Yes, exactly. I think you speak about the idea of being attentive. Being attentive to the idea of what it could evoke in terms of shame, or for some people self-criticism, disgust, and all of these very, very challenging pieces, and skillfully trying to work with it. Again, this is not something to avoid, but awareness of timing. Can we engage with this person so it's not too much too fast? Is it engaged in a dialogue with them?  

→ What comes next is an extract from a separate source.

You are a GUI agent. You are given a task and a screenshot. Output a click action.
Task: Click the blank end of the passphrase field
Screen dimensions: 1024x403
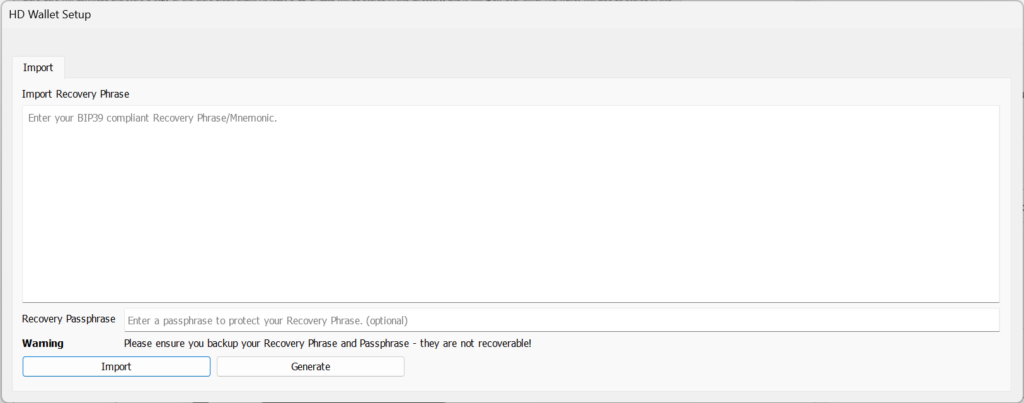tap(850, 320)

You've given us an incredibly rich set of ideas to think about and offerings to continue this dialogue. I  wish I could speak to you for an hour or two more. It's just lovely being in conversation with you. I know  I've got to begin letting go, sadly. So, I did want to ask one last question. I'm just glancing here so I  don't keep you all night. Just as we think about individuals who are teachers, a lot of people here will be teachers and training, just concluding thoughts, words of guidance, offerings to them in a way, as they,  even as all of us continue, I think of all of us. And while we may be, quote, unquote, teachers, we're all in training, we're all practicing. So, is there anything we haven't had a chance to talk about or concluding thoughts you'd like to offer?  



Dr. David Treleaven 45:30

Mine is to go forward and not be afraid. And sometimes people hear the work around trauma sensitivity, and if they're new to the topic, I think they can get a bit frozen. I've heard this from people where they're suddenly realizing, 'Oh, my gosh, I didn't realize that meditation and trauma had this kind of tricky overlap. I don't know what I should do here. People will freeze up a little bit. And I'm of the mind right now that this is so needed in a very polarized world right now. Mindfulness and contemplative practices generally, and to go forward and not feel fear that someone will get triggered and I will be in trouble. What I often encourage teachers is that meditation, in any contemplative practice,  is, as you know, a very powerful practice; it will likely reveal trauma. And that's not bad news. If someone comes to you and they start disclosing a trauma or a flashback, take it as a compliment.  


My sense of this community is it's a lot of very attuned, empathic people. And so people will naturally  want to tell you the secrets, and it's just like you said earlier with that story that I told, you could freeze  up there and go, 'Oh, geez, this is now this is problematic,' or you can go 'Wow, thanks for trusting me.'  And then we can learn to refer on, if we're outside of our circle of competence, or we can work with it if we have some training, but we can relax around the whole thing. Go forward without fear,  and know it's a powerful practice; things will come up, and it's fine. People get triggered.  That's not bad news. It'll happen; you can expect it. So I'd say that just go forward, assuming trauma is in the room. And learning how to work with it. And just people being in this conversation, I think half of the game is just having some framework and awareness of the topics.  


Dr. Vamsi Koneru 47:38  

David, thank you for your time and ongoing teaching or development of these ideas and practices in this larger community. I always feel buoyed when I know there are teachers in the world like you; I feel very heartened, as we practice, maybe regularly by ourselves, that we get reminded that we're part of a larger community. I'm always grateful to know that you and folks like yourself are part of this community. So, thank you again for your time today and the wisdom you've offered to this larger community as part of this summit. So, thank you again.  


Dr. David Treleaven 48:14  

Thanks, Vasmi. It's good to be here.